Will Publishers Kill Nook’s Lending Feature? Should They?

Perhaps we should pause and consider an aspect of the Nook no one is talking about -

  1. The LendMe Feature on the Nook can be turned off by Publishers.
  2. A lot of Publishers haven’t yet said yes. Some are even surprised by the Feature.

Allowing Lending would be a Big backwards step for Publishers who are happy to kill off used book sales and book lending. We all know why readers want it – However, there has to be some benefit for Publishers and Authors.

Is there? Let’s dig deeper into Barnes & Noble Sharing.

What exactly does the Lending Feature enable?

This is my understanding (B&N – please correct me if I’m mistaken) -

  1. Lend your eBook to a friend for 14 days.
  2. Alternate versions say you can lend an ebook unlimited times or just once.

» **EXERCISE INSTRUCTIONS**:
**a.** Retype the Nook lending post, starting at "Allowing Lending would" and ending at "for 14 days.".
**b.** Does the Nook lending post agree with each statement? Answer yes or no for each, quoting the words from the post that decide it. (i) Publishers are able to switch off the LendMe feature. (ii) Every publisher has already agreed to allow lending. (iii) A lent eBook stays with the friend for 30 days.
**c.** Proceed with the Nook lending post from where it stops.
The listing that comes next is separate material, unrelated to the Nook lending post.

» **DATA LINES**:
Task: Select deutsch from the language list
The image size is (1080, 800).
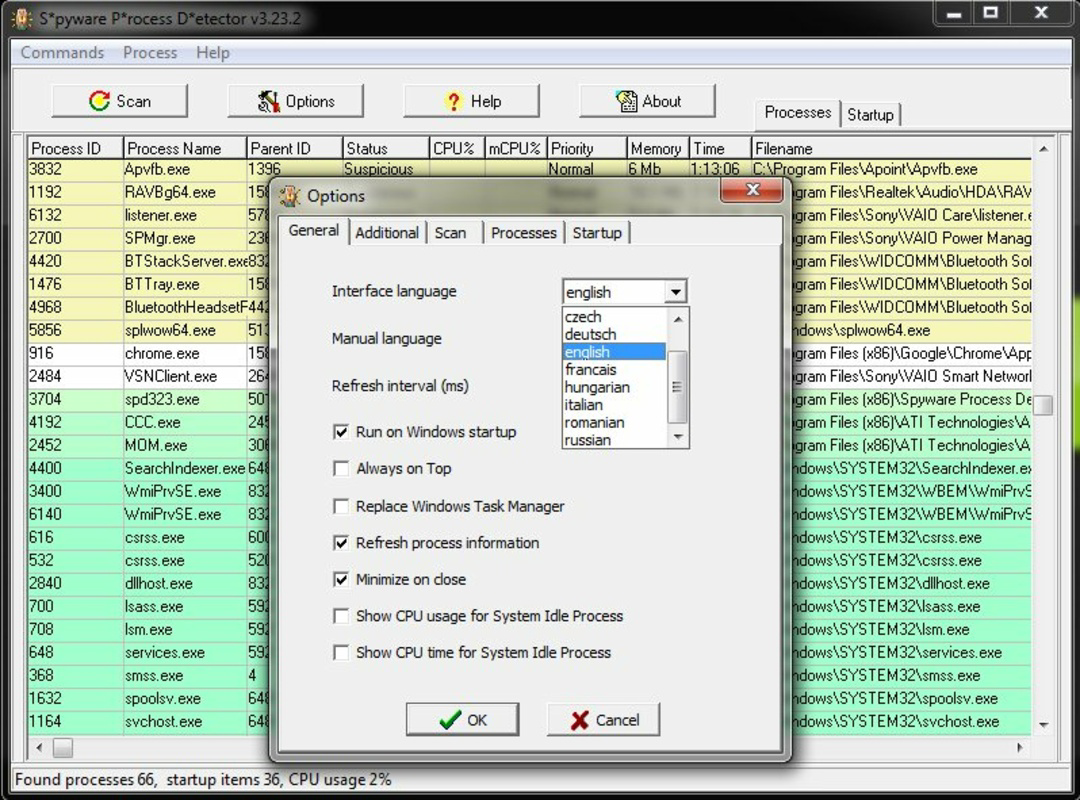Action: pos(590,334)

» **SOLVED PROBLEMS**:
**a.**
Allowing Lending would be a Big backwards step for Publishers who are happy to kill off used book sales and book lending. We all know why readers want it – However, there has to be some benefit for Publishers and Authors.

Is there? Let’s dig deeper into Barnes & Noble Sharing.

What exactly does the Lending Feature enable?

This is my understanding (B&N – please correct me if I’m mistaken) -

  1. Lend your eBook to a friend for 14 days.

**b.**
(i) Yes: "The LendMe Feature on the Nook can be turned off by Publishers."
(ii) No: "A lot of Publishers haven’t yet said yes."
(iii) No: "Lend your eBook to a friend for 14 days."

**c.**
Here’s what Nook LendMe would enable -

  1. Person 1 buys an eBook and reads it in say 10 days. 
  2. Person 1 lends it to his Friend who reads it in 10 days.  

At that point you’ve only lost 1 sale that may or may not have happened. You may or may not have created one additional customer.

If, however, the number of loans is unlimited, we have a problem. Why?

The Nook to Nook lending is too easy.

You can read books on the Nook, the iPhone, the PC, the BlackBerry.

You can share via email between any devices making it even easier.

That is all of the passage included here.